La nuova tecnica infatti, sperimentata da alcune cooperative del Consorzio O.P.M. di Chioggia, a sua volta aderente a Federcoopesca Veneto, si basa sull’utilizzo di particolari recipienti, fatti di plastica e di rete a maglie strette, chiamati lanterne, che, una volta immersi in laguna, permettono ai semi dei “caparozzoli” di nutrirsi e di svilupparsi nel giro di un paio di mesi, salvaguardandoli dall’incursione di eventuali predatori.
“In questo modo si riesce a gestire la fase più delicata del processo di allevamento del mollusco, quella denominata di pre-ingrasso – ha spiegato Maurizio Varagnolo, biologo e consulente di numerose cooperative di pesca nel veneziano – i semi vengono depositati nelle lanterne, fino ad un massimo di cinque chili per recipiente, quando misurano soltanto 3-4 millimetri, troppo piccoli ancora per essere seminati nel terreno, e vi rimangono fino a raggiungere una taglia di 12 millimetri, cioè la dimensione ideale per l’attività di allevamento vera propria, che dura almeno diciotto mesi”.

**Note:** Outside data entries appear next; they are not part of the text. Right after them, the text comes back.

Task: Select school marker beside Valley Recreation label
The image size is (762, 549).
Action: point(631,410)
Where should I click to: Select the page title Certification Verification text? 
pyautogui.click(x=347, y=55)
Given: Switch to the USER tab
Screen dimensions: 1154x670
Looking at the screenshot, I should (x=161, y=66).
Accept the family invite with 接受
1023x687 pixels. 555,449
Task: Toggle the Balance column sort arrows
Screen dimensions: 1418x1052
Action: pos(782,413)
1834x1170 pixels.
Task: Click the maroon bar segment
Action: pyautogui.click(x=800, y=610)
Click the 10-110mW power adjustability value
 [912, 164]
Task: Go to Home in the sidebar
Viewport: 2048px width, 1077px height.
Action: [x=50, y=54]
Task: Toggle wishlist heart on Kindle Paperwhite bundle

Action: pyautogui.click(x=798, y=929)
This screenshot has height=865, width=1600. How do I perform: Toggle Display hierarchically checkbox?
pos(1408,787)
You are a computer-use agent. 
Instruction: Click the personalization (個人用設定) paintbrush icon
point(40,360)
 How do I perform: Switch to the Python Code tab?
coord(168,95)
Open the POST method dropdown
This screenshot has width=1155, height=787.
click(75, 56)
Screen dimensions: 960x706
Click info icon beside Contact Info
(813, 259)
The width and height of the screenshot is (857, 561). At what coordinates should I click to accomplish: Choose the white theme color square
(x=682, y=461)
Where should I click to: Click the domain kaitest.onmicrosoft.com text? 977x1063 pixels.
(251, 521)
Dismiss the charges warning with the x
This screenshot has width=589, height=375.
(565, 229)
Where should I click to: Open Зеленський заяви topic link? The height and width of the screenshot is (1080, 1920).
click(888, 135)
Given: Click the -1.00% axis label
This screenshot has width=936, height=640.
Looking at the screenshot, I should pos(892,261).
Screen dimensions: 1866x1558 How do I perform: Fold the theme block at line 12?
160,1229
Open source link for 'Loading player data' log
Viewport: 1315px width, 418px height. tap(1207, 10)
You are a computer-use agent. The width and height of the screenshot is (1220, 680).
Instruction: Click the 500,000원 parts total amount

I vantaggi di questa procedura? “Sono numerosi - ha sottolineato Enzo Fornaro, presidente di Federcoopesca Veneto – innanzitutto è una tecnica che può essere utilizzata sia per la semina naturale, proveniente cioè dai fiumi o dalla laguna stessa, sia per quella prodotta in laboratorio; fa crescere il seme molto di più perché lo protegge, ed è una tecnica a basso impatto ambientale che può essere attuata in gran parte della Laguna, recuperando i vecchi impianti, un tempo utilizzati per le cozze”.
Permettendo insomma, il ciclo completo dell’allevamento del caparozzolo, è per Federcoopesca la giusta risposta al fabbisogno di seme di vongola verace da destinare agli allevamenti della Laguna di Venezia.